## DATA PROVIDED

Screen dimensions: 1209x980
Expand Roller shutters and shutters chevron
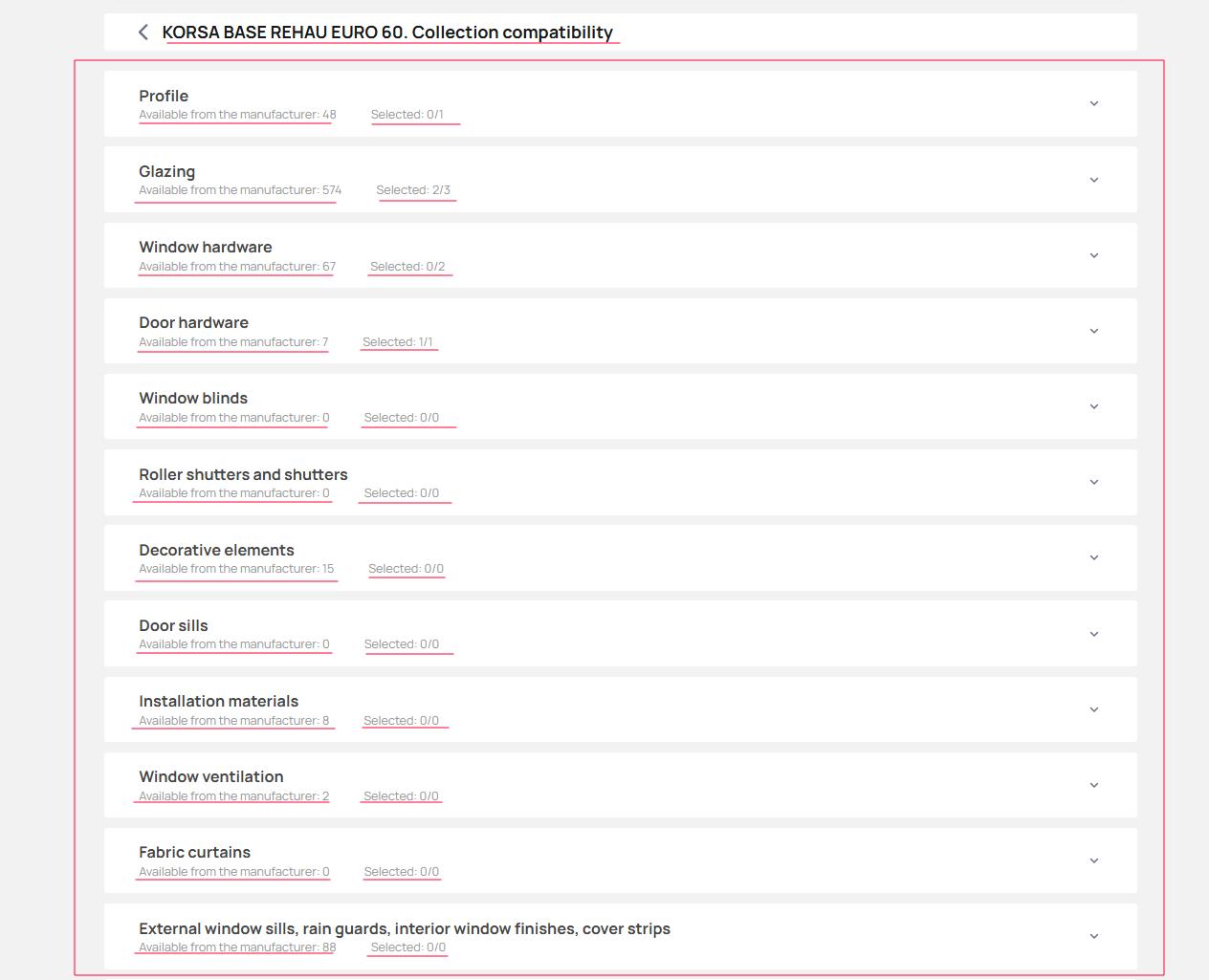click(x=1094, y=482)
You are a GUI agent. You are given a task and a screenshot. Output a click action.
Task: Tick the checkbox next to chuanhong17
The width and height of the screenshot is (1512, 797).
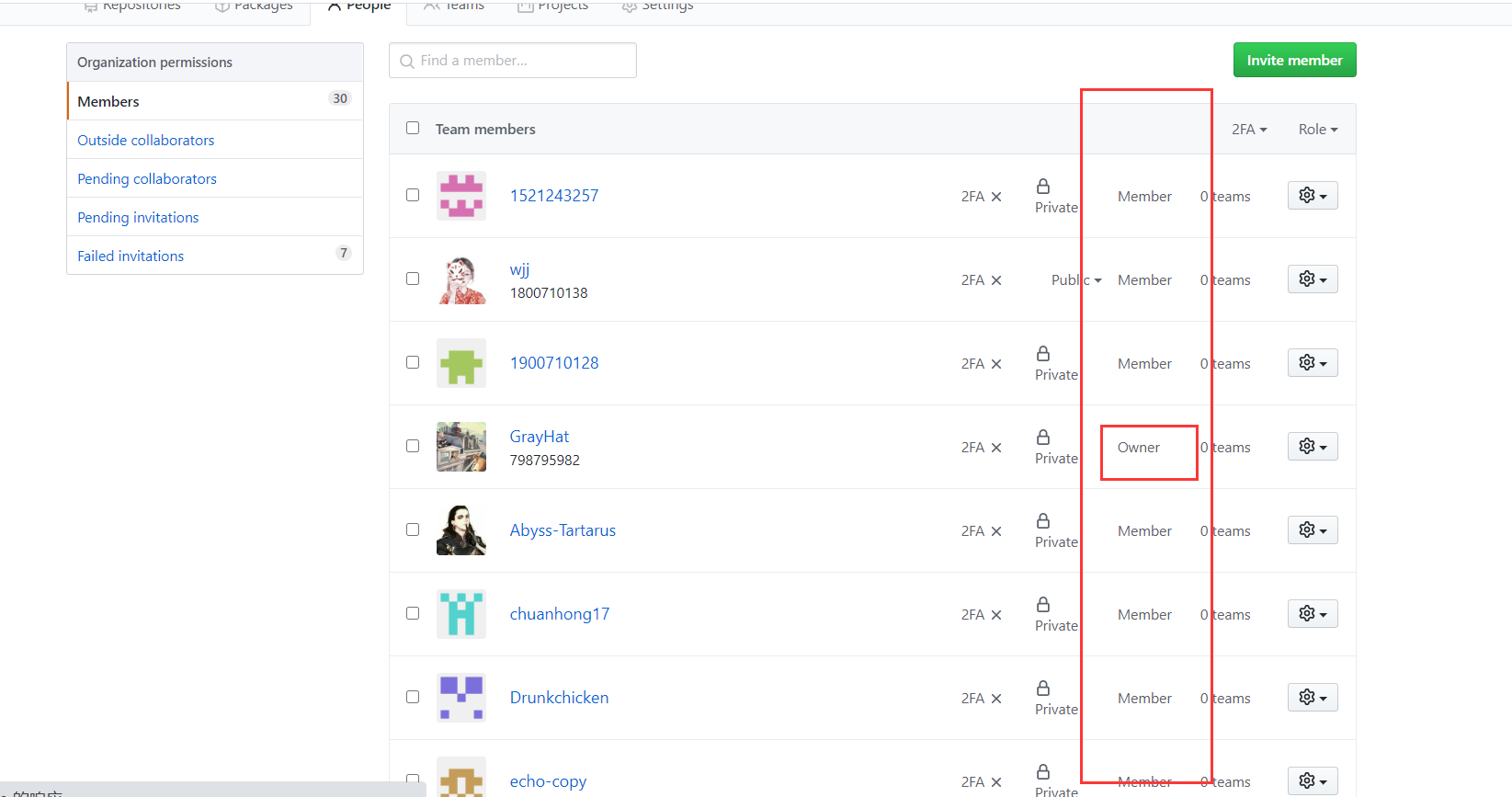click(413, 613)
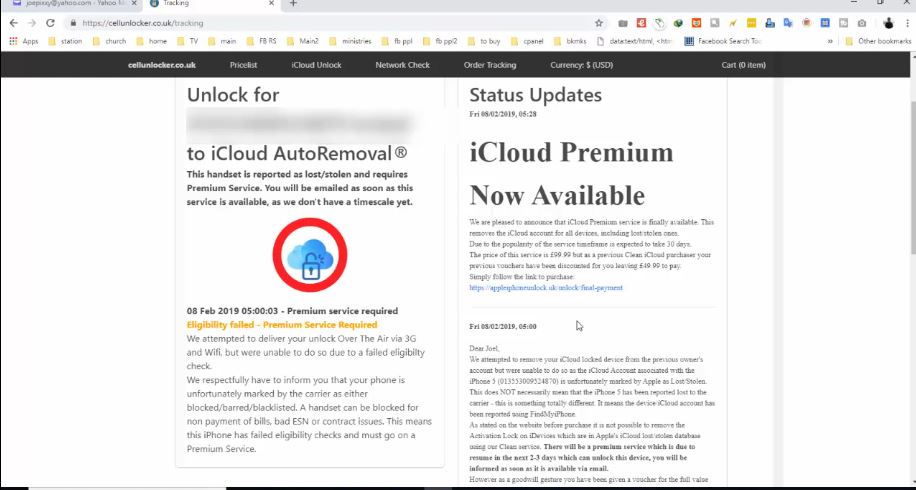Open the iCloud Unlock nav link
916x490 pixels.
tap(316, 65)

## INSTRUCTIONS FOR THE TASK
Above, find the line holding "Expand Roller shutters and shutters chevron" and the line holding "Task: Tick the checkbox next to chuanhong17". Print exactly those two lines and every line between them, but no pictures.

## ANSWER TO THE PROBLEM
Expand Roller shutters and shutters chevron
click(x=1094, y=482)
You are a GUI agent. You are given a task and a screenshot. Output a click action.
Task: Tick the checkbox next to chuanhong17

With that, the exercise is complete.